In a current research project, we are bridging the gap between classical transport research and the social sciences to complement existing knowledge and learn more about the issues mentioned above. The two approaches often seem to be far apart, but these fields of research can complement each other and thus contribute to broader knowledge in the area of transport and mobility. Both of these are subjects of research in various academic fields, but few bridges are being built to connect findings. To achieve a detailed knowledge of causalities, there is a need for a more integrated view. Therefore, interdisciplinary approaches should be reinforced. One way for this to occur is the combination of quantitative and qualitative research methods, as it is increasingly common [25, 34]. Quantitative methods are suitable for the quantification of data and the generalization of results, whereas qualitative research provides insights into underlying correlations. To gain better insights into the transport-related challenges that low-income groups face in competitive housing markets, we decided to conduct qualitative interviews with low-income earners. The aim is to learn more about their actual decision making, trade-offs and perceived possibilities. The present contribution focuses on these interviews and therefore represents an explorative research approach.
As briefly shown in section 2 there is considerable knowledge about mobility behavior, the importance of mobility and possible barriers to mobility. The specific case of low-income groups in urban areas and especially the effects of the housing market on their mobility have not been addressed.
With reference to the correlations above, this study addresses the following question: What challenges concerning daily mobility do low-income earners face after relocation in a supply-dominated housing market? Thus, this concerns the impact of a supply-dominated housing market on the residential location of low-income households and the following consequences for their daily mobility. Therefore, we not only need to know what low-income households want but also to what extent can they influence their residential location in the first place.
The question raised above is based on the assumption that in a supply-dominated housing market, many have to compromise, particularly on accessibility-related decision criteria, such as access to public transport, when searching for a residential location as availability and affordability decline. This applies even more to households with low financial flexibility which can neither bear the high cost of housing in accessible inner-city neighborhoods nor afford the higher cost of mobility in less well-connected suburban areas. What follows for their daily mobility has been the subject of little research.
Case study: Low-income groups
A focus on low-income households was chosen because they are particularly affected by the rising real estate prices. Because of their very limited financial options, they cannot react as flexibly as households with a higher income can. Furthermore, they are also the ones most affected by the high cost of transportation, which means moving to the fringes of a city is not a valid alternative for saving money.

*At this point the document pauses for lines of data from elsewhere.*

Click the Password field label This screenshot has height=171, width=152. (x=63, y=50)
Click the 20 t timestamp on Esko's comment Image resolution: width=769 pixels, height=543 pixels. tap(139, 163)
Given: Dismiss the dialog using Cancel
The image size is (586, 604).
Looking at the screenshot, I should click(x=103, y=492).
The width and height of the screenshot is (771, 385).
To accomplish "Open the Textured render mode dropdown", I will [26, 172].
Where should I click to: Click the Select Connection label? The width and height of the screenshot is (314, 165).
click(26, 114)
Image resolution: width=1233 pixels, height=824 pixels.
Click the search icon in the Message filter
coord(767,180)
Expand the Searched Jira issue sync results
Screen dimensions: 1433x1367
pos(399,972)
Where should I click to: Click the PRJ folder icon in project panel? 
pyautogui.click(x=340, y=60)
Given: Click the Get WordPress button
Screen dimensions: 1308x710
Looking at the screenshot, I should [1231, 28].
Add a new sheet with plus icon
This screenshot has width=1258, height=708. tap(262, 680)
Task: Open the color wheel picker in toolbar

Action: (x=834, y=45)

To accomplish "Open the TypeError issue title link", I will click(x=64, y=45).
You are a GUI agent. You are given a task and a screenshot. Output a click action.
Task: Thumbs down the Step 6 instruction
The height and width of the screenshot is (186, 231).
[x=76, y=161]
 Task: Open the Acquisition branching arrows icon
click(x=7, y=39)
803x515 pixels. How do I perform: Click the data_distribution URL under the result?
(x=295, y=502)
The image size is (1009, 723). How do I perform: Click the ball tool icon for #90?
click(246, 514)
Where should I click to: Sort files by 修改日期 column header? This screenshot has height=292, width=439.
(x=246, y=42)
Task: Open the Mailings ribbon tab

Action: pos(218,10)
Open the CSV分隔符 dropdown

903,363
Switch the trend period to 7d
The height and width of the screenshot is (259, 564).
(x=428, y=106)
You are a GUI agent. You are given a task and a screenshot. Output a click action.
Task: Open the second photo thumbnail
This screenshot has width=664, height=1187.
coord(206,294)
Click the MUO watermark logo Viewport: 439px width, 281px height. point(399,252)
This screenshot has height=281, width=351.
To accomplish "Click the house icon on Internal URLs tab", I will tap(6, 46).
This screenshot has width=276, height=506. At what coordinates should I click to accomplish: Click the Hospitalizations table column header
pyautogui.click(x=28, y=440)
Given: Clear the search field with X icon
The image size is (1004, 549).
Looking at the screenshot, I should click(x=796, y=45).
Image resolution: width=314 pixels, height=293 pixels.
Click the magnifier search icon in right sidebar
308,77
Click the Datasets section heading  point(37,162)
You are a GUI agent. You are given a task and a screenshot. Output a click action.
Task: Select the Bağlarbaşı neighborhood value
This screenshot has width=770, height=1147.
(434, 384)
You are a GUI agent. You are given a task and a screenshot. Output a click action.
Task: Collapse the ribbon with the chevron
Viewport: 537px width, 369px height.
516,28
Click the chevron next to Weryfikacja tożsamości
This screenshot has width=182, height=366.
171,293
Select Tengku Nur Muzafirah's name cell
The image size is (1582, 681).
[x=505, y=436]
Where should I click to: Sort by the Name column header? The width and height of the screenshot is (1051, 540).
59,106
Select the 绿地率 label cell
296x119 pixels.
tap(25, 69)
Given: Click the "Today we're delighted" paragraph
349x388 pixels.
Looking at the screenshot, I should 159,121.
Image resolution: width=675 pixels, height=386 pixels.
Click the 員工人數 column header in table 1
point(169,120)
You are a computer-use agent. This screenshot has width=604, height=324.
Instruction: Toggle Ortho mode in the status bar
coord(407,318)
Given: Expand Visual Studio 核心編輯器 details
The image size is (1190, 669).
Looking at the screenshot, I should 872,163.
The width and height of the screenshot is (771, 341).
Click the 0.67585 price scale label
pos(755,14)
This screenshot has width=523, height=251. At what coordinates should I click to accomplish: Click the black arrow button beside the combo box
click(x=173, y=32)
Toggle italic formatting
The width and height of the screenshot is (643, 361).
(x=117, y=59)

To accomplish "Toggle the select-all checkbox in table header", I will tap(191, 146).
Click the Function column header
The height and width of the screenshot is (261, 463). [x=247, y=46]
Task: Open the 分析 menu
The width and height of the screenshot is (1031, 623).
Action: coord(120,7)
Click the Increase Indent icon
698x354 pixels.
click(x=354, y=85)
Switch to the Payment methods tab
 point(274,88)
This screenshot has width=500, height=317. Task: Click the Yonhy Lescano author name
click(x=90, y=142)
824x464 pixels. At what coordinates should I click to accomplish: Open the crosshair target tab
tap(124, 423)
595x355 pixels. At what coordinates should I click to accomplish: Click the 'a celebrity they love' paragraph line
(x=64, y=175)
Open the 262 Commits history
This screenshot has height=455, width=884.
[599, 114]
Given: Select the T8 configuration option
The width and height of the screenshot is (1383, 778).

Hence, these challenges can be observed amongst this group to a significant level.
The question remains how to operationalize low income, since the concepts of poverty and low income are a large research field. In very general terms, poverty is considered to be a condition in which people cannot reach the average standard of living of the society they live in. Even though many definitions go far beyond the economic criteria, financial resources are usually among the crucial factors. Relative poverty is defined relatively to the members of a society and, therefore, enables us to differentiate between countries or regions . One measure commonly used to define poverty is the poverty–risk threshold, which is 60% of the median income in a region for a single-person household. For bigger households a need–weighted equivalence income is applied, which is weighted by 0.5 for additional adults and by 0.3 for children (14 years or younger), in order to account for savings resulting from the presence of more people within one household (OECD-modified scale). For this study, we used a threshold of 80% of the median income in the City of Munich (Fig. 2), to widen the group of potential participants and to increase the chances in finding employed interviewees. People receiving public subsidies can be supported by the public authorities and are often eligible for public housing. People having less than 80% of the median income still have serious trouble finding affordable housing, but there is a higher chance of them being successful in their search without the support of public authorities. By this means, we obtained a sample of interviewees that received assistance from the public authorities and interviewees that did not, which was seen as a chance to take into account different situations.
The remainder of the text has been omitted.